Drittens schließlich sollte man sich darüber Rechenschaft ablegen, wo man überhaupt hinwill als Volkswirtschaft – oder gar als Land. Warum? Weil, wenn Du nicht weißt, wo Du hinwillst, mußt Du dich nicht wundern, wo Du ankommst. Darum. Das aber bedeutet zu gestalten – statt nur Probleme zu verwalten.
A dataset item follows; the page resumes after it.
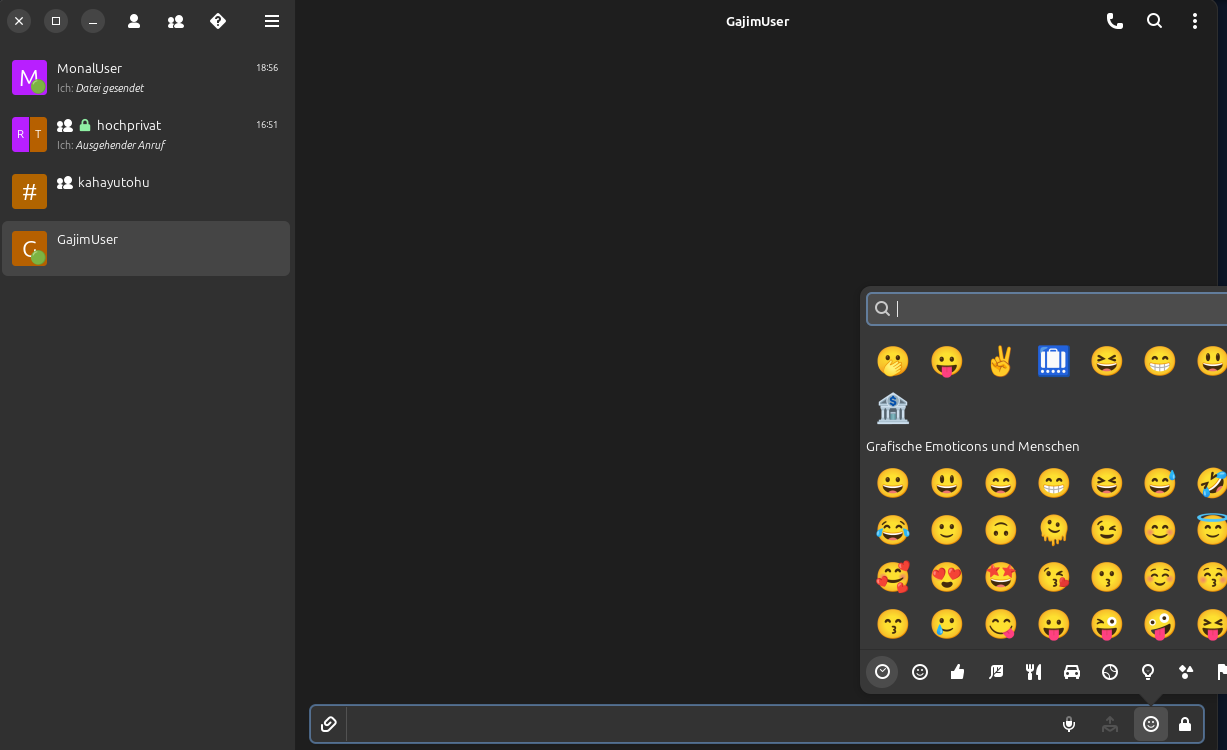Screen dimensions: 1227x750
Task: Open the emoji picker's Nature category
Action: tap(996, 672)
Zu wissen, wo man hinwill, bedeutet übrigens zugleich, zu wissen, wo überall man eben nicht hinwill beziehungsweise zumindest nicht hin kann – weil es schlechterdings unmöglich beziehungsweise unsäglich dümmlich ist, auf jeder x-beliebigen Hochzeit weltweit tanzen zu wollen.

Bei allen dreien dieser Punkte aber hapert es derzeit aufs Heftigste. Mit weiteren Phantastilliarden wird sich das nicht lösen lassen. Als Kind schon war Bolle vertraut mit der höchst anschaulichen Wendung „Da ist der Wurm drin“. Was tun? Wurmkur oder Segel streichen? Beim gegenwärtig verfügbaren Polit-Personal – ganz überwiegend ohne jeden Hauch von Ritterehre – würde Bolle ganz unoptimistisch eher auf Segel streichen tippen. Für eine Wurmkur müßte es zunächst einmal so richtig rappeln im Karton. Aber wer weiß, wer weiß …?

The time has come, the Walrus said,
To talk of many things:
Of shoes – and ships – and sealing wax –
Of cabbages – and kings –
And why the sea is boiling hot –
And whether pigs have wings.

So hat es Lewis Caroll in seinem ›Through the Looking-Glass‹ 1871 schon gefaßt. Eine Übersetzung wollen wir uns hier sparen, weil die Weisheit im Nonsense liegt. Wer es dennoch wissen will, möge unter Mo 04-01-21 Letzte Fragen – total so! nachschlagen. Das alles aber ist dann doch schon wieder ein ganz anderes Kapitel.